▶ _Document section_
----

Each step has a little note explaining why you should perform the action and possible benefits if you do.
Do this in your business - give clear directions, even for the most mundane things.
Remember, a welcome email that provides direction is the first thing you want a prospect to see.
Medium is an online publishing platform and if you're subscribed to their daily notifications called the Medium daily digest, you'll get emails like this:
That's just one of the almost fifty posts per email you're receiving daily, and all those posts are competing for your attention.
Medium does a great job by providing snippets of these posts to readers before they click, so every writer has about fifteen words to sell a post.
The snippets influence what posts people finally decide to read, because they can't read everything.
Medium's emails teach how short, useful descriptions can get the click.
Not everyone will open your email, and from the opens you get, many close after the first two lines.
In a world of declining attention spans, you should try to keep your intro lines short, explanatory and inviting and get right into the meat of it - especially if you have a lot of meat.
Bitly is a link management system used mostly for link shortening and if there's one thing you want to learn from them, it's how they handle low email open rates.
Asking subscribers why they're not engaging with your emails is a strategy that rarely works.
Do this instead; provide value.
Bitly sends emails like this to subscribers who haven't used their services for some time.
Very few people will be able to resist the “see how many clicks your links are getting” line especially if they've created an important link in the past.
That line appeals to your self-interest and is a good way for a business to say “hey, here's how we can help you.”
If you're managing a dead or dying list, one way to get it up and running is by offering services people can get immediate value from.
Wordfence is a WordPress security plugin and if you have it installed on your site, you should receive weekly notification reports.

----

▶ _Extracted information_
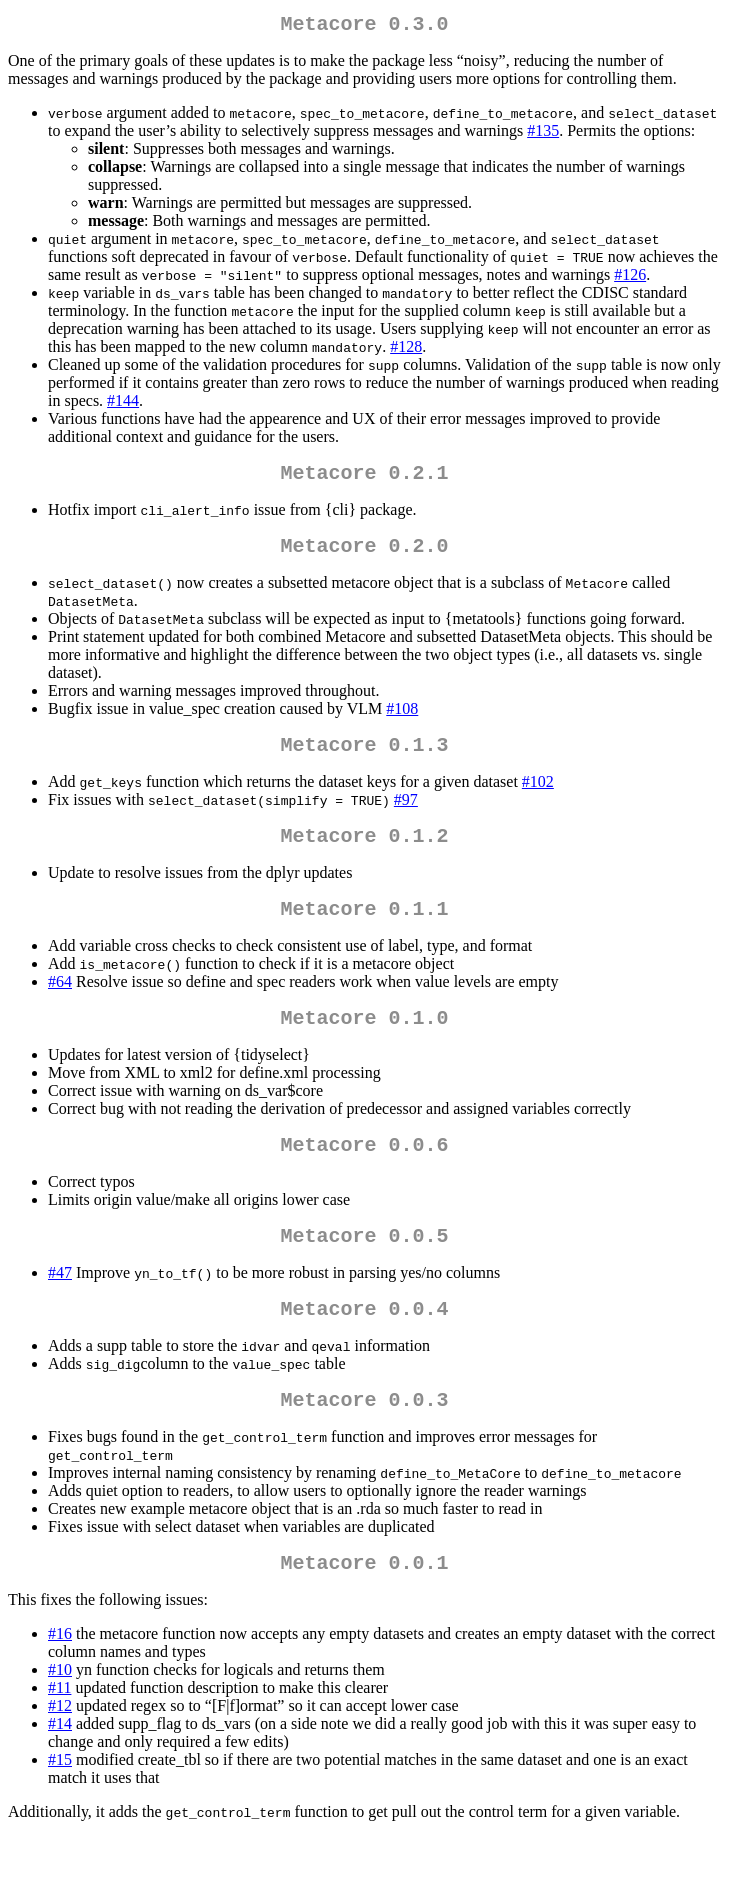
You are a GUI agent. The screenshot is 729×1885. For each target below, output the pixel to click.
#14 (60, 1771)
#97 (406, 815)
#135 (543, 134)
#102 (538, 797)
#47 (60, 1308)
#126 (630, 278)
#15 (60, 1807)
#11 (59, 1735)
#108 (402, 720)
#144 (123, 404)
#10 (60, 1717)
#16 (60, 1681)
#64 (60, 1005)
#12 (60, 1753)
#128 (406, 350)
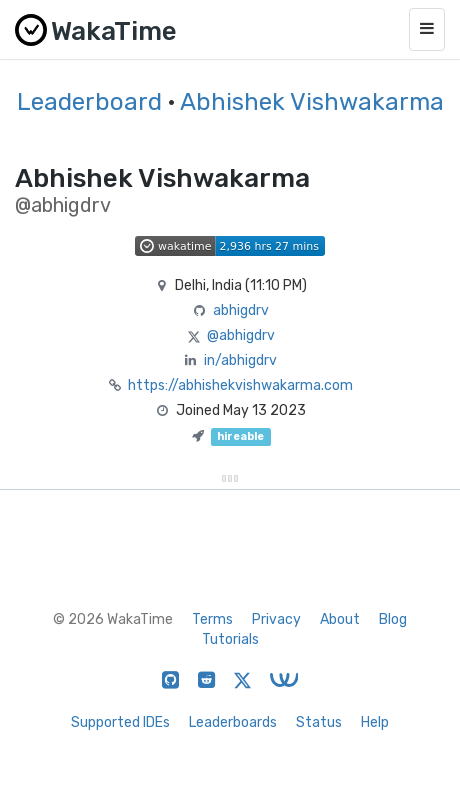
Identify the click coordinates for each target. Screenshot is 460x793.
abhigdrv (241, 310)
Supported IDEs (120, 722)
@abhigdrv (241, 335)
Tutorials (230, 639)
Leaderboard (89, 102)
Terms (212, 619)
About (340, 619)
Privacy (276, 619)
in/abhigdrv (240, 360)
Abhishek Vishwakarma (312, 102)
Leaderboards (233, 722)
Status (319, 722)
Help (375, 722)
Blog (393, 619)
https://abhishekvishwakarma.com (240, 385)
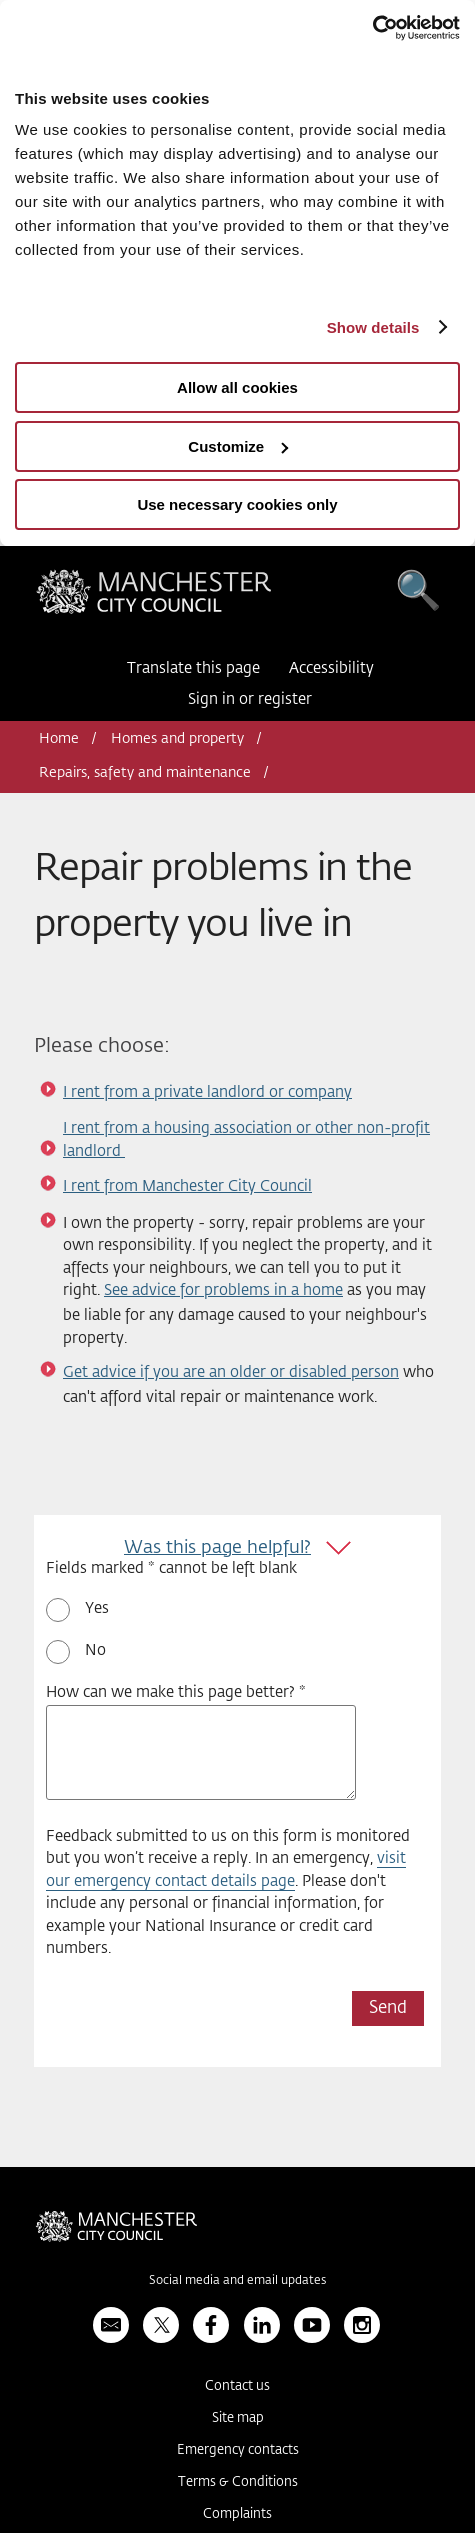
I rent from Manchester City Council (187, 1186)
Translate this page (193, 668)
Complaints (237, 2514)
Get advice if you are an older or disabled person (231, 1372)
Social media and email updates (237, 2281)
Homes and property (177, 739)
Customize (238, 446)
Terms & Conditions (238, 2482)
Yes (97, 1608)
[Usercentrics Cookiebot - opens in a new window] (372, 28)
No (95, 1650)
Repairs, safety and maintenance (145, 773)
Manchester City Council (154, 597)
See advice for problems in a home (223, 1290)
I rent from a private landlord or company (207, 1092)
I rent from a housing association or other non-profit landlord (246, 1140)
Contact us (237, 2386)
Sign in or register (250, 699)
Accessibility (331, 668)
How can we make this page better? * (176, 1692)
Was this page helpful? (217, 1548)
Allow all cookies (237, 387)
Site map (238, 2418)
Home (59, 739)
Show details (373, 327)
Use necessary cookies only (237, 504)
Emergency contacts (238, 2450)
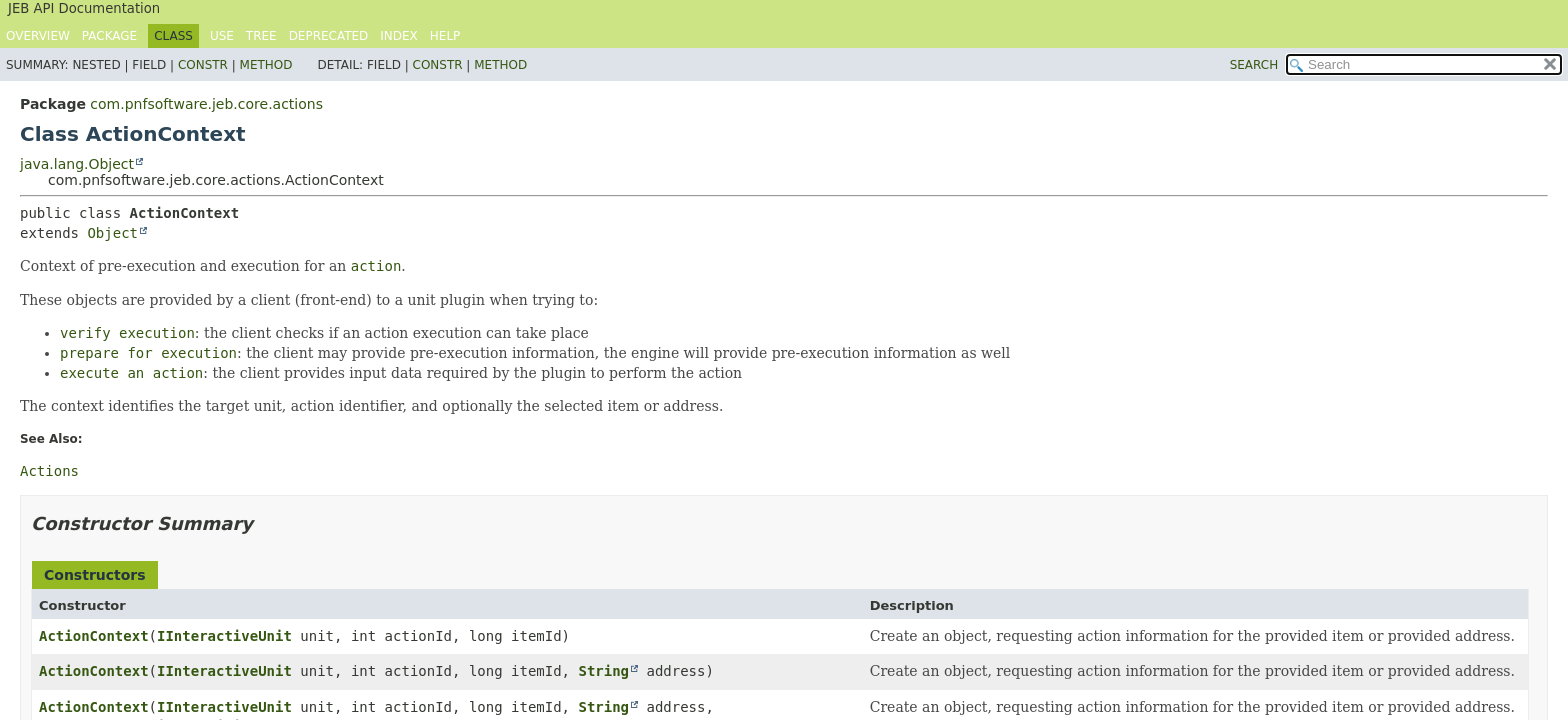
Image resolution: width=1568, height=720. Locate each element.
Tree (261, 36)
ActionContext (94, 636)
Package (109, 36)
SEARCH (1254, 65)
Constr (203, 65)
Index (399, 36)
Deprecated (329, 36)
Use (222, 36)
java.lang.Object (77, 164)
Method (266, 65)
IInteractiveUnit (224, 636)
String (603, 671)
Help (445, 36)
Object (112, 233)
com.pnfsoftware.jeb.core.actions (206, 104)
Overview (38, 36)
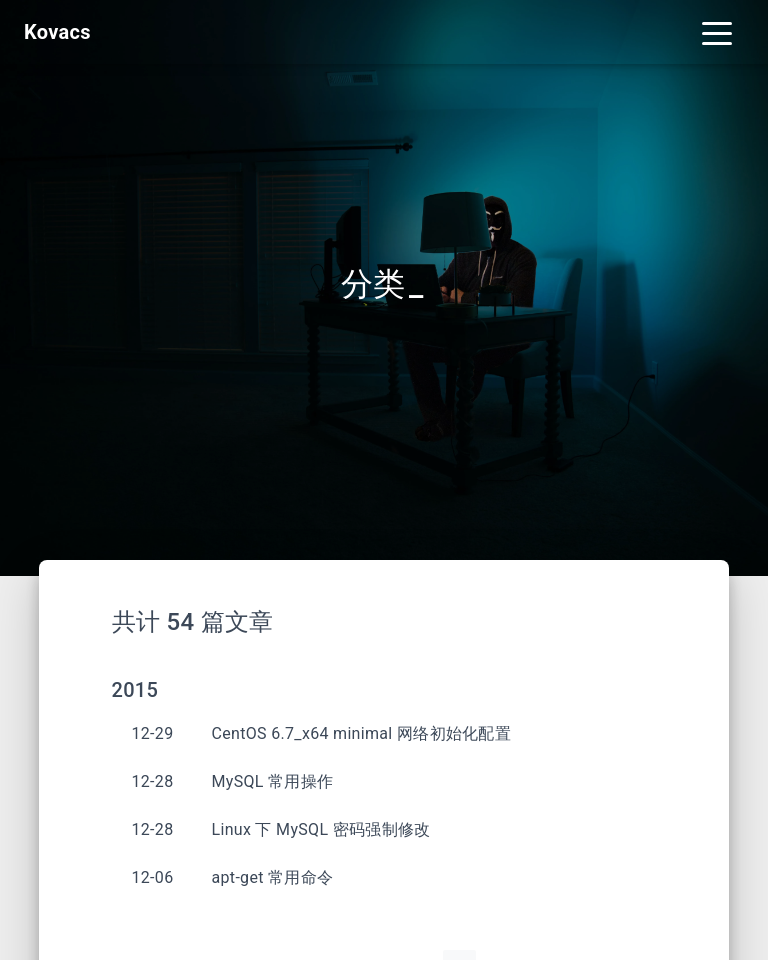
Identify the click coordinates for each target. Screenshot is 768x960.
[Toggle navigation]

----

▶ _Things to do_
**1.** In the email marketing passage, about how many words does each Medium writer have to sell a post?
**2.** Decide whether each statement agrees with the email marketing passage. Answer yes or no for each, quoting the deciding words.
(a) Bitly is used mostly for link shortening.
(b) Asking subscribers why they are not engaging with emails usually works.
(c) Wordfence users with the plugin installed should receive monthly reports.
**3.** Reproduce the part of the email marketing passage that opens with the words containing "Medium is an" and closes with "for your attention.".
The material has no connection to the email marketing passage.

▶ _Solved tasks_
**1.** About fifteen words.

**2.**
(a) Yes: "a link management system used mostly for link shortening"
(b) No: "Asking subscribers why they're not engaging with your emails is a strategy that rarely works."
(c) No: "you should receive weekly notification reports"

**3.**
Medium is an online publishing platform and if you're subscribed to their daily notifications called the Medium daily digest, you'll get emails like this:
That's just one of the almost fifty posts per email you're receiving daily, and all those posts are competing for your attention.